Because Administrator accounts have the necessary privileges to install programs, executable files may be able to run on an Administrator account without having to ask permission. If permission is required, malicious executables are sometimes capable of tricking the user into agreeing to install the program. Standard User accounts have fewer permissions, and the most important permission a Standard User account lacks is the ability to install programs without permission from the administrator. When a malicious program attempts to install itself on a Standard User account, a prompt will appear asking for permission from the Administrator (and the administrator’s password if the account is password protected). Seeing a password prompt alone should be enough to make a user question whether he or she really wants to allow the executable to run.
When you purchase a new Windows computer, the only account that is enabled by default is an Administrator account. Many home users will never create another account, choosing instead to work only inside this account. This is problematic as it makes the computer more susceptible to malware and viruses. To set up a user account, navigate to: Start >> Control Panel >> User Accounts and Family Safety >> Add or Remove User Accounts >> Create a New Account.

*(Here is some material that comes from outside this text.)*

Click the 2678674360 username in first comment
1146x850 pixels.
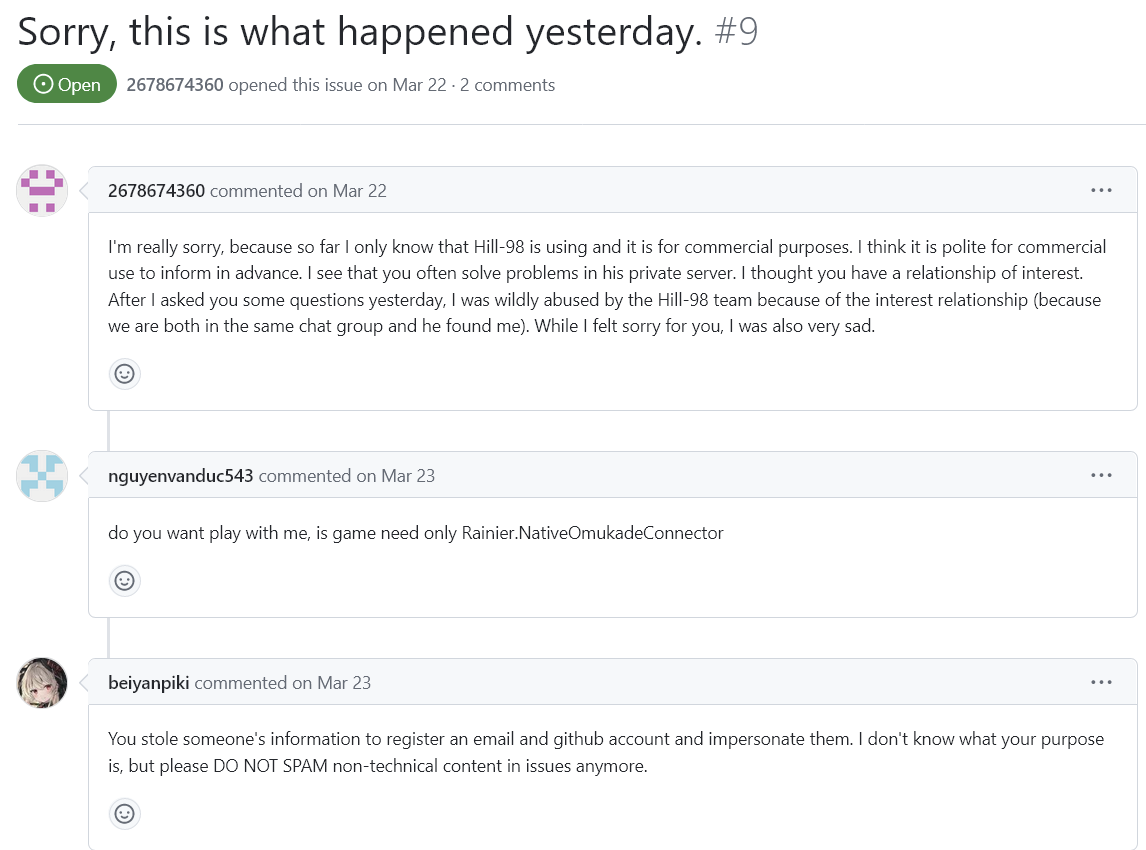[x=156, y=191]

OS X: Setting up a user account in OS X is a relatively uncomplicated affair. Open the System Preferences and click Users and Groups. Click on the padlock icon at the bottom left of the interface and enter your password when prompted (assuming your administrator account is password protected). Click the “+” icon just above the padlock to create a new user account.
A COUPLE MORE CONSIDERATIONS…
Account Naming: There is a tendency to give Standard User and Administrator Account distinctive names. For instance, a family of four might name their accounts Justin, Sarah, David, and Ashley. Unfortunately, these unique account names associate themselves with many things. For example, Microsoft Office records the creator of file by recording the User account name under which it was created in the metadata. If you send out files (of any type) this may leak information about you or your family. For this reason I strongly encourage using bland generic names such as Administrator, User 1, User 2, and so on
Passwords: The administrator accounts and user accounts should be password protected with different passwords. Though I recommend using long, complex passwords in most cases, I recommend (and use) easily memorable passwords that are quick and easy to type for the Administrator and User accounts. This is because the password protection on these accounts offers very little actual security. Having a password can hinder anyone attempting to install malicious software on your device.
Migrating Your Data: The unfortunate part of setting up a new account is that you will have to migrate your data, programs, and desktop to a new account. If you don’t have the time to migrate today, don’t worry about it. However, you should perform all the future tasks in the 30-Day Security Challenge on your Standard User account. To ease the process of migrating your data, I recommend taking the following steps:
- While logged into your administrator account, set up a shared folder
- Import your documents, photos, and other files into the shared folder
- Log out of your administrator account, and log into the standard user account
- Copy all files to a folder that is not shared
- Finally, log back into the administrator account and delete the shared folder
Thanks for joining, and I’ll see you all tomorrow for the third day of the challenge!